◆ **PROBLEM**
Please repeat the line that contains "The image size is (353, 292)." and every line after it, exactly, through the end of the records.

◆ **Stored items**
-- Opening Marker --

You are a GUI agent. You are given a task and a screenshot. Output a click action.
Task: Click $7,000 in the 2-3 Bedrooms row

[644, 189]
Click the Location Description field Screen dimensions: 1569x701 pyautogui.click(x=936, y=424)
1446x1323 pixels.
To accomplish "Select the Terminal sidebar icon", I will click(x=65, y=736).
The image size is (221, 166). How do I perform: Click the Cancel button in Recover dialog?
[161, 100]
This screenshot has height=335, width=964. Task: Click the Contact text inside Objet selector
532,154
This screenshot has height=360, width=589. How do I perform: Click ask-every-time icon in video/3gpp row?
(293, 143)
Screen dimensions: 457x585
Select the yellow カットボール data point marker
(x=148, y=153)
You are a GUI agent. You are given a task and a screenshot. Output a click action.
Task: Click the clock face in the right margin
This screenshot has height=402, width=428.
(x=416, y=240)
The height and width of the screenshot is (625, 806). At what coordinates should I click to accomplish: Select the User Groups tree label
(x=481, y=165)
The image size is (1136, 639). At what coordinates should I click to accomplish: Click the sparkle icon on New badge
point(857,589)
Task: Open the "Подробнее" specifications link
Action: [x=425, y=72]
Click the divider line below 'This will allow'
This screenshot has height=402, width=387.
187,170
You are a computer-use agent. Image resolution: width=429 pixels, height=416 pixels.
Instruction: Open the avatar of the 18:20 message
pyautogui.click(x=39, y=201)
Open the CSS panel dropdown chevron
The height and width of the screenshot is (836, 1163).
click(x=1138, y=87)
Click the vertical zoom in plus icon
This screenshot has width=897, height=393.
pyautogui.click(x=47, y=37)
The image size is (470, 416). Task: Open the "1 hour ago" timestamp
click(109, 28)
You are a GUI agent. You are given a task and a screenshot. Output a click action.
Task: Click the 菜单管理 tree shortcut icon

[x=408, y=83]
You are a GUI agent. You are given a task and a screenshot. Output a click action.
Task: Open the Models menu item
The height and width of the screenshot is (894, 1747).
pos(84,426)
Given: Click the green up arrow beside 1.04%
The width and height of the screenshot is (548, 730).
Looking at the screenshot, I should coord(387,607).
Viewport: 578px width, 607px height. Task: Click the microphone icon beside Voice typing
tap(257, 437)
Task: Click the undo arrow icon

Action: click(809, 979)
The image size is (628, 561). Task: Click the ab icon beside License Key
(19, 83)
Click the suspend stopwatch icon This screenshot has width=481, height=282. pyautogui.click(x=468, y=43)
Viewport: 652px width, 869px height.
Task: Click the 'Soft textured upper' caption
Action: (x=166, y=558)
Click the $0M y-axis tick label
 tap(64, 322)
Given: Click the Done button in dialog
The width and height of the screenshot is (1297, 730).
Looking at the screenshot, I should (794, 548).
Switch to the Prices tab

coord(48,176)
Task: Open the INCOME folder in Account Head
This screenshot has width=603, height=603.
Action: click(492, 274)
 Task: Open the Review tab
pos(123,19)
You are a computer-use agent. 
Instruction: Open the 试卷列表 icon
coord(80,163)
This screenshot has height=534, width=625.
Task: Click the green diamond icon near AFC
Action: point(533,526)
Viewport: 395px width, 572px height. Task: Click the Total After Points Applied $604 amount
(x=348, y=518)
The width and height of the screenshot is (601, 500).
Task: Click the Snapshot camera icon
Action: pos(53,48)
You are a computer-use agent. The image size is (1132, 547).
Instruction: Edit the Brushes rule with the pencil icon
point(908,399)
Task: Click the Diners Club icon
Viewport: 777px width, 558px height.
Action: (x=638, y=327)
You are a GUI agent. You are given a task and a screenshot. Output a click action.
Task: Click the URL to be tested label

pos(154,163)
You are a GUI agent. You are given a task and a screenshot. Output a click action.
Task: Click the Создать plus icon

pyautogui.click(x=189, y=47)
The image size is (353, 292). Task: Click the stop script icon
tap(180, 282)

-- Closing Marker --

◆ **SOLUTION TO THE PROBLEM**
The image size is (353, 292). Task: Click the stop script icon
tap(180, 282)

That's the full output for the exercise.